Spas influence hotel booking for 45% of consumers
The presence of a spa is now a major influence for almost half of international hotel-going consumers according to a new global report from hotel chain Hilton.
The survey of 6,000 respondents throughout the UK, the US, Australia and China found that 45% of consumers would be more likely to book a spa with a hotel.
The figure is slightly lower among UK consumers, 37% of whom said it would influence their decision.
However, some 68% of UK consumers and 69% internationally would be at least "somewhat likely to use the spa if one was offered at their hotel".
When asked about spa-going habits closer to home, 34% of UK consumers, and 40% internationally would be more likely to visit a nearby hotel spa if it offered a local membership programme.
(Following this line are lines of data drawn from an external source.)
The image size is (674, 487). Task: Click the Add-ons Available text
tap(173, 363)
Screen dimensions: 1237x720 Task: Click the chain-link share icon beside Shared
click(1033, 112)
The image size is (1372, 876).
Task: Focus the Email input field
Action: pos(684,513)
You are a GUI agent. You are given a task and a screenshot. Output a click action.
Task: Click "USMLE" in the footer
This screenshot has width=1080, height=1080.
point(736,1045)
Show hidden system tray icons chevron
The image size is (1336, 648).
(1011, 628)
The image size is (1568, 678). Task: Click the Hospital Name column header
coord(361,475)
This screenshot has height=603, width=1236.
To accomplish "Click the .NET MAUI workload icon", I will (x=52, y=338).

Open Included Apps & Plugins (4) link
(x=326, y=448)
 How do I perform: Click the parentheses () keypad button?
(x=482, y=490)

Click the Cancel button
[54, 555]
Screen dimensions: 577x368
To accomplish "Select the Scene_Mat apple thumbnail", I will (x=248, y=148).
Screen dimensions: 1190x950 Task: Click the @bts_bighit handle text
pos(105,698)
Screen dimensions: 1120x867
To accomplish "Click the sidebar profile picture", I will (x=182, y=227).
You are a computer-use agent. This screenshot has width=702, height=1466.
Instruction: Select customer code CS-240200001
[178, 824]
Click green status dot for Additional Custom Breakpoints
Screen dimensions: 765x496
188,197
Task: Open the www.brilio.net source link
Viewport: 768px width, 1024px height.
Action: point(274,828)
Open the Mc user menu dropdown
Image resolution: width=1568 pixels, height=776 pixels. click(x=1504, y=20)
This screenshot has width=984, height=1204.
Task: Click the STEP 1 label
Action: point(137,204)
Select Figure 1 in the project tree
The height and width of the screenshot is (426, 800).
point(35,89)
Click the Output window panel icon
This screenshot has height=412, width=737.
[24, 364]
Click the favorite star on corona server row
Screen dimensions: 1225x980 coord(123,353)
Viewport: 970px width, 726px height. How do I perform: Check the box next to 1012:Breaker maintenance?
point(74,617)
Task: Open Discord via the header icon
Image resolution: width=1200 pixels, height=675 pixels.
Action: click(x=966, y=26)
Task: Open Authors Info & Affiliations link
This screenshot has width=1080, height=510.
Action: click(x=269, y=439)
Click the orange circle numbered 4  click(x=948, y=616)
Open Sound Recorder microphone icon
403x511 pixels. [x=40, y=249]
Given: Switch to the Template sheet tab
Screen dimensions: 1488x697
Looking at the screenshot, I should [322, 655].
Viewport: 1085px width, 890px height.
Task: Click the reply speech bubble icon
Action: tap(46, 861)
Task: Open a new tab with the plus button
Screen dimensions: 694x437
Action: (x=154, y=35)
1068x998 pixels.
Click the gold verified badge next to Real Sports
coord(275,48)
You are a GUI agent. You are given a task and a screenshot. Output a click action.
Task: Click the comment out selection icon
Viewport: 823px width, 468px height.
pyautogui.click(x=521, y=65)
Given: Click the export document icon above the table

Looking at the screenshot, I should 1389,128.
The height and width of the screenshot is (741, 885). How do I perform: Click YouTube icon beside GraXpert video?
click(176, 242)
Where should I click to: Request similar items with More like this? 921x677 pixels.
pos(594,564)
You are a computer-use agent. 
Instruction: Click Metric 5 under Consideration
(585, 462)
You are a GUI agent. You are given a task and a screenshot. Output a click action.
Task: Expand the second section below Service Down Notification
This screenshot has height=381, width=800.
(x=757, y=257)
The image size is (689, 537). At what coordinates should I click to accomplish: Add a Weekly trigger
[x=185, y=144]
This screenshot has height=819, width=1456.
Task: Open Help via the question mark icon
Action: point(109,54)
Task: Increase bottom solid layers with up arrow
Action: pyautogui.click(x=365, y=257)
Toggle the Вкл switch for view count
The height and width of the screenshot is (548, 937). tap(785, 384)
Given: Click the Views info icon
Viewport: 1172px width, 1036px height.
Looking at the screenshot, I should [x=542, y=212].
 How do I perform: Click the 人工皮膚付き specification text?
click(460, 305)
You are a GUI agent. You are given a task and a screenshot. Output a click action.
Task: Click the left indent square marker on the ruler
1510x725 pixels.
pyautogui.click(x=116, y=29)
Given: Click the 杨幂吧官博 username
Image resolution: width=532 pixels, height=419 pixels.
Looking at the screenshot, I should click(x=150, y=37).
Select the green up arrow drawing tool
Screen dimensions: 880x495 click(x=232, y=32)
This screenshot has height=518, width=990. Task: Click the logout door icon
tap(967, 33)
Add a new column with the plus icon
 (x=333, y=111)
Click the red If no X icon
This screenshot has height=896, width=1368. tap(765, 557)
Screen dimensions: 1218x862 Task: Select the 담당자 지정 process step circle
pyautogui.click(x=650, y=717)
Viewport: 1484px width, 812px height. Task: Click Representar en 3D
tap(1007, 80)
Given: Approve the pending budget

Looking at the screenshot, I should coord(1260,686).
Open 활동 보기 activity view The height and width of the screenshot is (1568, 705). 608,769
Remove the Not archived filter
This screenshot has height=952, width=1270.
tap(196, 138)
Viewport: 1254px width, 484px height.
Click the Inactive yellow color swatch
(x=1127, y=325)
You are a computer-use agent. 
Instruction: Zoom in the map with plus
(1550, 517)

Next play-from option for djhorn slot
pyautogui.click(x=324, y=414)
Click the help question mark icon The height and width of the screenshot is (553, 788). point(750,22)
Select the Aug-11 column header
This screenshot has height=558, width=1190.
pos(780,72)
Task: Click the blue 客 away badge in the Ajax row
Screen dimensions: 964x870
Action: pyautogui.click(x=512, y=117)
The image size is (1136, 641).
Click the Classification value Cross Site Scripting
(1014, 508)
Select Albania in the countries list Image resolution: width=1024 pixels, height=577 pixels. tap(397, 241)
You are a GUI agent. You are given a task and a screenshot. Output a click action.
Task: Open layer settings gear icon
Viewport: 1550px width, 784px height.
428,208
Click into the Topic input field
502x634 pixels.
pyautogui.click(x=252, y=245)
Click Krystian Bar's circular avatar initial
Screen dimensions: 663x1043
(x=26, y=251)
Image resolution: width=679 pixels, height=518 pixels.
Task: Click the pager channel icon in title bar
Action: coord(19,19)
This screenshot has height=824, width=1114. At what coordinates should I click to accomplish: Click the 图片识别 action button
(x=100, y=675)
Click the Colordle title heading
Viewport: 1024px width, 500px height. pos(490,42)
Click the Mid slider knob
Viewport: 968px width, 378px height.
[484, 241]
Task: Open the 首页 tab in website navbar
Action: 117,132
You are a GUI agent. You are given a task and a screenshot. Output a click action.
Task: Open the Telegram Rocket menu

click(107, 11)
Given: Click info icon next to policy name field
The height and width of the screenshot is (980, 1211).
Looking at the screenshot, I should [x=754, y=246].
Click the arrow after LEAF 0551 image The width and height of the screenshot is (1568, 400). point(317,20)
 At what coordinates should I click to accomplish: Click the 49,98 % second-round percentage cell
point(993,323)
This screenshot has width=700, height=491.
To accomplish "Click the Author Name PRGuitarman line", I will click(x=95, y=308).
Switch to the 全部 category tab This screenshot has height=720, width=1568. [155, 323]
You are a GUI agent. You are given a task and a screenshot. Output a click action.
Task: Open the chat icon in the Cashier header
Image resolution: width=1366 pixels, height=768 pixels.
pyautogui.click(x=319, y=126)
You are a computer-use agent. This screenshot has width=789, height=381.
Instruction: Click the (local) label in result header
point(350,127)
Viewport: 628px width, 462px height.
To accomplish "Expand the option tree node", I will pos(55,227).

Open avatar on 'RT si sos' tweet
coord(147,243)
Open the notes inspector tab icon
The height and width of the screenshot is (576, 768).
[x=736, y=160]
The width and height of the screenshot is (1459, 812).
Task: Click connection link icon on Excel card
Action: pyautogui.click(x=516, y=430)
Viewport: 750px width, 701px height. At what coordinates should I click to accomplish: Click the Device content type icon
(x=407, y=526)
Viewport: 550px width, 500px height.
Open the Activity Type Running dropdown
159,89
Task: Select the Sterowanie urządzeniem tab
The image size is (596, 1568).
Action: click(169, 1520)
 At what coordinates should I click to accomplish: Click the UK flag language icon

The "Blue Paper: report, entitled Emerging Global Spa Trends, also examined treatment trends in different areas of the world and found that in Europe there has been a recent reemergence of water-based treatments, particularly in Eastern European countries such as Russia, Hungary and Poland. Across the contingent though, traditional water treatments have evolved to become far more prescriptive and to meet the needs of modern spa guests who are focusing on holistic wellbeing.
Meanwhile, the US is focused on wellness, seeking treatments that boost emotional and physical health rather than offering pampering; in the Middle East and Africa, spas are moving back to their cultural roots with modern takes on the hammam and other traditional local therapies; while in Asia, spas are moving toward a mix of local therapies but also treatments that respect the traditions of their tourists. For example The Maldives are integrating traditional Chinese medicine to reflect the growing number of tourists visiting the islands from China.
Dave Horton, global head of Hilton Hotels & Resorts said: “This new research emphasises the importance of spas in the decision to book a hotel stay, particularly in the rapidly expanding Chinese market.”